Publié le 29 Février 2016, 15:40pm

Catégories : #Philo (textes - corrigés)

Hegel, "12 years a slave" &  "La Phénoménologie de l’Esprit "

 Commentaire de texte de Hegel - proposition de traitement par Totti Bérénice, lycée Albert Ier, Monaco,  TES3, février 2016

 

Hegel, philosophe du IXXème siècle, a expliqué dans l’une de ses thèses que « toute conscience a besoin de celle d’autrui » qui valide par reconnaissance, la connaissance que l’on a de soi- même. Autrement dit, je n’ai conscience de moi comme sujet que par et face à un autre sujet. Mais de quelle façon ?
Ici, dans ce texte de la Phénoménologie de l’Esprit, Hegel démontre sa thèse en mettant en avant le thème du maître et de l’esclave. Le maître, au sens premier du terme, est l’être qui possède le pouvoir sur autrui, c’est-à-dire un être doté de conscience, autre que lui. Ici autrui représente l’esclave pour le maître et inversement. L’esclave est quant à lui sous domination de son maître si l’on s’attache à sa définition.

Le problème qui se pose alors est donc le suivant : lequel entre l’esclave et le maître peut être considéré comme un sujet autonome ? Le rapport de domination peut-il se renverser, afin de se retrouver dans l’accomplissement du monde humain, l’égalité ?
Dans une première partie, l’auteur parle des conditions générales qui différencient le maître de l’esclave. Dans une seconde partie, le philosophe montre que c’est le maître qui a une domination sur son esclave. Puis dans une troisième partie, Hegel prouve que cette situation s’inverse et que l’esclave n’est pas forcément celui que l’on croit.

 

 

Dès la première phrase du texte, Hegel annonce comme maître « la conscience qui est pour soi » l1. En effet, cela montre qu’être maître se décide et dépend de notre propre pensée de soi. Est maître celui qui le pense. Cela fait donc directement le lien avec le cogito de Descartes « je pense donc je suis » dans les Méditations Métaphysiques.  Si je pense que je suis maître, je le suis alors. Ce n’est plus « le concept de cette conscience » l 1, c’est-à-dire sa définition à proprement dit. Par exemple, chacun peut se sentir « maître »l 1 même s’il ne possède pas forcément un « pouvoir » ou de hautes fonctions, tout est une question de confiance en soi et d’état d’esprit. De plus, Hegel, explique qu’être « maître » l 1 se prouve aussi par « la médiation d’une autre conscience »l 3, c’est-à-dire par la reconnaissance d’autrui « pour soi seulement par l’intermédiaire d’un autre » l 9. Il parle également de « choséité en général » l 5, qui fait intervenir une « chose » et non un autre être comme autrui.
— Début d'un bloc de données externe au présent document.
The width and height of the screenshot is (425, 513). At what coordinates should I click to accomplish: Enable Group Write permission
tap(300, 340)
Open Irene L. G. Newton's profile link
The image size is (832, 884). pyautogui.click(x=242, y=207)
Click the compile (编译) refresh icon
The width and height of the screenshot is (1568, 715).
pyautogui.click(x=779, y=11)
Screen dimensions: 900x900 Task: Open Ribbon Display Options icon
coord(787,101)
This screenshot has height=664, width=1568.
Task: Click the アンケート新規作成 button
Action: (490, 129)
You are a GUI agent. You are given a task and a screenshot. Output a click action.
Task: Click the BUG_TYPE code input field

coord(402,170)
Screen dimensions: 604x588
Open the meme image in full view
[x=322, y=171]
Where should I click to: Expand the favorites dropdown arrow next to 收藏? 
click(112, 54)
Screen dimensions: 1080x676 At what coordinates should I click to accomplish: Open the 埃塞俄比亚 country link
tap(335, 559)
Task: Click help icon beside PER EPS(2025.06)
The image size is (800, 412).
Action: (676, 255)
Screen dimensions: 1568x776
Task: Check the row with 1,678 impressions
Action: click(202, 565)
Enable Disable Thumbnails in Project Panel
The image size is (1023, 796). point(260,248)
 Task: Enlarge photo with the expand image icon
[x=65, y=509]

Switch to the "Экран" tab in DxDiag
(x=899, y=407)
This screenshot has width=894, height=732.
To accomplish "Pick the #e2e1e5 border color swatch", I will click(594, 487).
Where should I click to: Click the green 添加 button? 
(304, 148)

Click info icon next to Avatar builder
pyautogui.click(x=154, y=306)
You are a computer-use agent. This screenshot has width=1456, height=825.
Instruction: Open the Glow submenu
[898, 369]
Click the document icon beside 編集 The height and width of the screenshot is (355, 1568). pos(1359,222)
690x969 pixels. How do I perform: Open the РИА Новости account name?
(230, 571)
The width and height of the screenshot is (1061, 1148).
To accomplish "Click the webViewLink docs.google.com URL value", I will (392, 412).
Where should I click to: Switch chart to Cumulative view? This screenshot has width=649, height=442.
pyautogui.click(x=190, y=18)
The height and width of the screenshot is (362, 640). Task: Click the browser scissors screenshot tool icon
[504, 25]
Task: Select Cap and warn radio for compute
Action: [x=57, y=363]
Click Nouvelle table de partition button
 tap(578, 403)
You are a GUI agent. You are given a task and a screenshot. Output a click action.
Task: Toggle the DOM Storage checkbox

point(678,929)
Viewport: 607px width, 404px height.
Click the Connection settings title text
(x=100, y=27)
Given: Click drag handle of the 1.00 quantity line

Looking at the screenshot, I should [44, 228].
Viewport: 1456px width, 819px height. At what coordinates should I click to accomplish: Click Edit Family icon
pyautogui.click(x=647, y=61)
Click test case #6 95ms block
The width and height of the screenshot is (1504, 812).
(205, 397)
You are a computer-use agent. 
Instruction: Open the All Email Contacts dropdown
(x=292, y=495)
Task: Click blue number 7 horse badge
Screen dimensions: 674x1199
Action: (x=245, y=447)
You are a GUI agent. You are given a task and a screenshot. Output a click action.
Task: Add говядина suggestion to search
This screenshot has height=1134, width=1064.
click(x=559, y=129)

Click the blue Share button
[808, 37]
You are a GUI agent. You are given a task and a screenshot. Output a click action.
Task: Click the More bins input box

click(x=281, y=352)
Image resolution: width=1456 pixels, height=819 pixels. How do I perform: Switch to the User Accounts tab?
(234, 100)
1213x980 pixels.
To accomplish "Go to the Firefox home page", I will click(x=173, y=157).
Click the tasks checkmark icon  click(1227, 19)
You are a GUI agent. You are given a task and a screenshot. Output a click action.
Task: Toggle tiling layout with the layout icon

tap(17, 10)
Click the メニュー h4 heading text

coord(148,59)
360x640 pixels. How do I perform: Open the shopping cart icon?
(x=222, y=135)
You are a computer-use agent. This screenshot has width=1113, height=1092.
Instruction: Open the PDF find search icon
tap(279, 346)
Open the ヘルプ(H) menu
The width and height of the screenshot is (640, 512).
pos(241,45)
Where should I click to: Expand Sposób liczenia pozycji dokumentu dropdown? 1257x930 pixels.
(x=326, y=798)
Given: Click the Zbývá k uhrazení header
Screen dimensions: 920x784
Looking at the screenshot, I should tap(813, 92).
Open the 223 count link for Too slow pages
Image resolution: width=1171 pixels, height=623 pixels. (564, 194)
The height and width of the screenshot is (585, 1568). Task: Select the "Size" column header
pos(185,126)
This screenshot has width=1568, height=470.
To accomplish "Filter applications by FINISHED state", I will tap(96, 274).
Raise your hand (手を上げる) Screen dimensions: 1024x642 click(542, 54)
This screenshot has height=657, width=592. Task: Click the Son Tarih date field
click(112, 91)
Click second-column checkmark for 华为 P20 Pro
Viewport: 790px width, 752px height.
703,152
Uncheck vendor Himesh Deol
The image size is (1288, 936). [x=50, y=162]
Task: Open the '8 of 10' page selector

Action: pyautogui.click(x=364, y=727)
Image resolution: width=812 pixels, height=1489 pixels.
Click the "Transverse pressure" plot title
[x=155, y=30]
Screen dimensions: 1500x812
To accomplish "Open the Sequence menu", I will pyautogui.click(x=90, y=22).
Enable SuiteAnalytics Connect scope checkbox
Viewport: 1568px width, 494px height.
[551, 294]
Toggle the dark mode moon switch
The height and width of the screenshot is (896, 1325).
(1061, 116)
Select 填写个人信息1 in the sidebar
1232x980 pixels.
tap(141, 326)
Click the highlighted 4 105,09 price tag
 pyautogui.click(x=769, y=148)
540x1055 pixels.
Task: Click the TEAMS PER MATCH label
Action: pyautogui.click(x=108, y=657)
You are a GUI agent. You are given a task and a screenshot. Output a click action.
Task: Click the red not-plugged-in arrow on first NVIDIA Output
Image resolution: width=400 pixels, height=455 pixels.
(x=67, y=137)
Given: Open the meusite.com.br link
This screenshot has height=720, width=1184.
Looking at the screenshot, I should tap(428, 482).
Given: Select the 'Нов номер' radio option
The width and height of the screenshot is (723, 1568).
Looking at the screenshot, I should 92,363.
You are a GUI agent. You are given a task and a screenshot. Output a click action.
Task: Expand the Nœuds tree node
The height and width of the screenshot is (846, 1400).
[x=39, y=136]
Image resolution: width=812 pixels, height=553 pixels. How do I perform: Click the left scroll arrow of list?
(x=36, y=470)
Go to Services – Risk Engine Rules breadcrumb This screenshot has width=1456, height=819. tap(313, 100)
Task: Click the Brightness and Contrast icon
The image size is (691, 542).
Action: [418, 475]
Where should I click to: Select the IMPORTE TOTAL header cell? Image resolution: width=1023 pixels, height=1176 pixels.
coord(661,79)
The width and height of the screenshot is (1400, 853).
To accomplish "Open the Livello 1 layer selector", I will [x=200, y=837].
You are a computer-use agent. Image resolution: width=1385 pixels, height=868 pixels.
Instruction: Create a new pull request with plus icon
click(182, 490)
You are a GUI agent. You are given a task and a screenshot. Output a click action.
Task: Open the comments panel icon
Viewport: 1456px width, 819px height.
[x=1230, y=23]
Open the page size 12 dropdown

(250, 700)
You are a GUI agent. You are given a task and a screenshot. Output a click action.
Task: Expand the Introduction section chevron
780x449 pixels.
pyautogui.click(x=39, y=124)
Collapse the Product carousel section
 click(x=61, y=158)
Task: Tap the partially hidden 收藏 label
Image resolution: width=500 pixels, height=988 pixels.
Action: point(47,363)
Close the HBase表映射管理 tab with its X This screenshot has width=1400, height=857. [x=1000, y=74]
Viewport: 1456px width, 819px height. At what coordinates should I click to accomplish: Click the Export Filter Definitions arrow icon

En effet, l’esclave noir d’une plantation, comme par exemple Solomon Northup dans 12 ans d’esclavage (12 years a slave) travaille la terre qui peut être considérée comme « choséité » l 5 puisque c’est une chose matérielle. Donc la terre travaillée pour le maître ainsi que l’esclave reconnaissent tout deux LE « maître » l 1 en tant que tel. Ce qui explique la phrase  : « le maître se rapporte à ces deux moments, à une chose comme telle, l’objet du désir, et à une conscience à laquelle la choséité est l’essentiel » l 6, ici c’est la terre. Solomon Northup travaille la terre pour être nourri et surtout rester en vie. Il a été embrigadé de force, c’était un grand musicien aux Etats-Unis qui s’est retrouvé à travailler la terre d’un maître blanc, sous peine d’être exécuté à coups de fouets.

Plus généralement , deux hommes entretiennent des relations tendues, il y a donc un conflit et l’un deux va accepter de prendre des risques et va devenir maître. Il n’y a pas de liberté que par l’acte même de libération. En effet, celui qui ne veut pas risquer sa vie risque fort la servitude. Il y a donc bien une domination d’un « maître » sur un « esclave ». Mais l’esclave n’est pas tout le temps ce lui que l’on croit et inversement. Ce qui lie ces deux êtres cependant, est la « chose » l 6, appellée aussi « objet de désir" l 6. Cette chose étant indispensable autant pour l’un que pour l’autre, elle est considérée comme « médiation » l 8.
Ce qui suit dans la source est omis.